[Dataset entries]
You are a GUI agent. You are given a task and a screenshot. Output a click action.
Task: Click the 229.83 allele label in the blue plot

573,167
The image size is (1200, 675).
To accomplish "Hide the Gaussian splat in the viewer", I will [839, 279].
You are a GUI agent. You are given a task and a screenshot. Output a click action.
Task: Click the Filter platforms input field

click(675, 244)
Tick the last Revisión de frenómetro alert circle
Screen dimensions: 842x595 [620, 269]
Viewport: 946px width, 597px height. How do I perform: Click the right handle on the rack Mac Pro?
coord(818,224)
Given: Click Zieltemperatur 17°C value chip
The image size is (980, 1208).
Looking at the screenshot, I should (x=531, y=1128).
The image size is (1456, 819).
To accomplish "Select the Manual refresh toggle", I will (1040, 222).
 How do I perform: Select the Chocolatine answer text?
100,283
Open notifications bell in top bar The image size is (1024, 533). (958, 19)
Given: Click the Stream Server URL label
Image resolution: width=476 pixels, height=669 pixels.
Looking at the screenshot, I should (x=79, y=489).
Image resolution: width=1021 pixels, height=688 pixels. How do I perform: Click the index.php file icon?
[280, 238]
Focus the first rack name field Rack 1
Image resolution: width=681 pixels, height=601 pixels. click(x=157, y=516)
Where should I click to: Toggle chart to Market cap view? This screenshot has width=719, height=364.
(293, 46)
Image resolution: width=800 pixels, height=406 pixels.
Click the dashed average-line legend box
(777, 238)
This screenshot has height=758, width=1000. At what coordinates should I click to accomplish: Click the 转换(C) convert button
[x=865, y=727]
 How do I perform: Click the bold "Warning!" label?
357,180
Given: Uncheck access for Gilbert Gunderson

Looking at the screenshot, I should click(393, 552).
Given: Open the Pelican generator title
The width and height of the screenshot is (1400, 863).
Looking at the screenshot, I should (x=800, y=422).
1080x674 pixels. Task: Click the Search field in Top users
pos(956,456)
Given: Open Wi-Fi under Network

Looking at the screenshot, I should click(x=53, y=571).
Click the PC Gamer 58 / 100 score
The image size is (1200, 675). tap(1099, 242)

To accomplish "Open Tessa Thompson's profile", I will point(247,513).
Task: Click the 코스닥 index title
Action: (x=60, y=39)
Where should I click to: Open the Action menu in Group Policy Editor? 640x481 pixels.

§ TASK TO CARRY OUT: Quote all the records. Keep every word exact.

§ REPLY TO THE EXERCISE:
You are a GUI agent. You are given a task and a screenshot. Output a click action.
Task: Click the 229.83 allele label in the blue plot

573,167
The image size is (1200, 675).
To accomplish "Hide the Gaussian splat in the viewer", I will [839, 279].
You are a GUI agent. You are given a task and a screenshot. Output a click action.
Task: Click the Filter platforms input field

click(675, 244)
Tick the last Revisión de frenómetro alert circle
Screen dimensions: 842x595 [620, 269]
Viewport: 946px width, 597px height. How do I perform: Click the right handle on the rack Mac Pro?
coord(818,224)
Given: Click Zieltemperatur 17°C value chip
The image size is (980, 1208).
Looking at the screenshot, I should (x=531, y=1128).
The image size is (1456, 819).
To accomplish "Select the Manual refresh toggle", I will (1040, 222).
 How do I perform: Select the Chocolatine answer text?
100,283
Open notifications bell in top bar The image size is (1024, 533). (958, 19)
Given: Click the Stream Server URL label
Image resolution: width=476 pixels, height=669 pixels.
Looking at the screenshot, I should (x=79, y=489).
Image resolution: width=1021 pixels, height=688 pixels. How do I perform: Click the index.php file icon?
[280, 238]
Focus the first rack name field Rack 1
Image resolution: width=681 pixels, height=601 pixels. click(x=157, y=516)
Where should I click to: Toggle chart to Market cap view? This screenshot has width=719, height=364.
(293, 46)
Image resolution: width=800 pixels, height=406 pixels.
Click the dashed average-line legend box
(777, 238)
This screenshot has height=758, width=1000. At what coordinates should I click to accomplish: Click the 转换(C) convert button
[x=865, y=727]
 How do I perform: Click the bold "Warning!" label?
357,180
Given: Uncheck access for Gilbert Gunderson

Looking at the screenshot, I should click(393, 552).
Given: Open the Pelican generator title
The width and height of the screenshot is (1400, 863).
Looking at the screenshot, I should (x=800, y=422).
1080x674 pixels. Task: Click the Search field in Top users
pos(956,456)
Given: Open Wi-Fi under Network

Looking at the screenshot, I should click(x=53, y=571).
Click the PC Gamer 58 / 100 score
The image size is (1200, 675). tap(1099, 242)

To accomplish "Open Tessa Thompson's profile", I will point(247,513).
Task: Click the 코스닥 index title
Action: (x=60, y=39)
Where should I click to: Open the Action menu in Group Policy Editor? 640x481 pixels.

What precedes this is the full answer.